Le fait que les êtres humains soient libres, et qu'ils puissent donc choisir le bien comme le mal, est un argument classique pour expliquer l'existence du mal et justifier Dieu. Mais cette explication pose autant de problèmes qu'elle en résout.


Un homme à un carrefour doit décider quelle route il va suivre.
Homme à un carrefour

Le libre arbitre, une explication classique :


Quand j'ai l'occasion de parler de mon sujet de thèse avec des gens, ils évoquent généralement assez rapidement l'argument du libre arbitre pour expliquer l'existence du mal et justifier Dieu. En effet, si Dieu est parfaitement bon et qu'il est le créateur de ce monde, pourquoi ce monde contient-il des maux divers et variés, qui entrent manifestement en contradiction avec la bienveillance divine ? C'est parce que Dieu a créé les êtres humains avec un libre arbitre. Ils sont ainsi capables de choisir le bien comme le mal. Et sur la masse des êtres humains qui ont existé, qui existent et qui existeront, il y en aura forcément quelques-uns qui choisiront de faire le mal. Donc le mal existe par la faute des êtres humains, et Dieu est ainsi justifié, ce qui est l'objectif de la théodicée.


Un argument qui pose des problèmes autant qu'il solutionne :


Si l'argument du libre arbitre est pertinent et a été développé à de multiples reprises par les philosophes, il n'en reste pas moins qu'il ne peut fonctionner seul, car il pose à son tour des problèmes. On peut les distinguer en deux catégories : les problèmes posés par le libre arbitre en général, quelque soit le contexte de la discussion, et les problèmes posés par le libre arbitre en particulier dans le contexte d'une théodicée.


Les problèmes posés par le libre arbitre en général :


Principalement, il s'agit des preuves dont nous disposons pour affirmer que nous possédons effectivement un libre arbitre. "Libre arbitre" (Free Will disent les Anglais) suppose que notre volonté est capable de s'auto-déterminer, c'est-à-dire de prendre une décision de façon tout à fait indépendante de toute considération et de toute influence, quelles qu'elles soient. Par exemple, nous pourrions prendre une décision en étant libres de l'influence de notre éducation, ou encore de notre caractère, ou même des arguments en faveur ou en défaveur de cette décision.

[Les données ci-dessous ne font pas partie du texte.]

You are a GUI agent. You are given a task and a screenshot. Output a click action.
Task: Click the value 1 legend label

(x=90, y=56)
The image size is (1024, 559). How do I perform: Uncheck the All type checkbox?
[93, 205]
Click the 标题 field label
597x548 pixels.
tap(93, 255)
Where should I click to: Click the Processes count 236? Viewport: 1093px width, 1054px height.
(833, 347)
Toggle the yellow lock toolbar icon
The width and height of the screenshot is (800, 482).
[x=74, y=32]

Or, il est très difficile de penser qu'une telle liberté de la volonté existe. De nombreux philosophes ont écrit à ce sujet, mais l'argument principal réside dans le fait que rien n'arrive sans raison. Tout ce qui est produit a une cause qui le produit. Donc la décision que prend notre volonté, ou disons le fait qu'elle tende vers telle option plutôt qu'une autre doit avoir une cause. L'explication scientifique du monde repose sur cette loi que rien n'arrive sans raison, et donc qu'on peut toujours tout expliquer en référence à une cause productrice. Il serait très étonnant que seule la volonté humaine échappe à ce régime et soit, comme le dit Spinoza, "un empire dans un empire".


Les problèmes posés par le libre arbitre dans le contexte d'une théodicée :


Affirmer que les êtres humains disposent d'un libre arbitre n'est pas non plus suffisant pour justifier Dieu de l'existence du mal. Tout d'abord, on pourrait demander pourquoi Dieu a créé les êtres humains avec un libre arbitre ? Il faudrait alors développer une justification prouvant qu'un monde avec des humains disposant d'un libre arbitre et susceptibles de commettre le mal est meilleur, préférable, plus enviable aux yeux de Dieu, qu'un monde avec des humains voulant et faisant toujours le bien.

Si l'on parvenait à prouver qu'il est préférable que les humains existent et qu'ils aient un libre arbitre plutôt que le contraire, une deuxième question se pose : pourquoi Dieu n'intervient-il pas pour faire cesser le mal provoqué par le mauvais usage du libre arbitre ? Il pourrait tout à fait laisser tel individu choisir de commettre un meurtre et le laisser préparer son meurtre, mais stopper son bras à la dernière minute afin de protéger la victime innocente qui, elle, n'a rien choisi.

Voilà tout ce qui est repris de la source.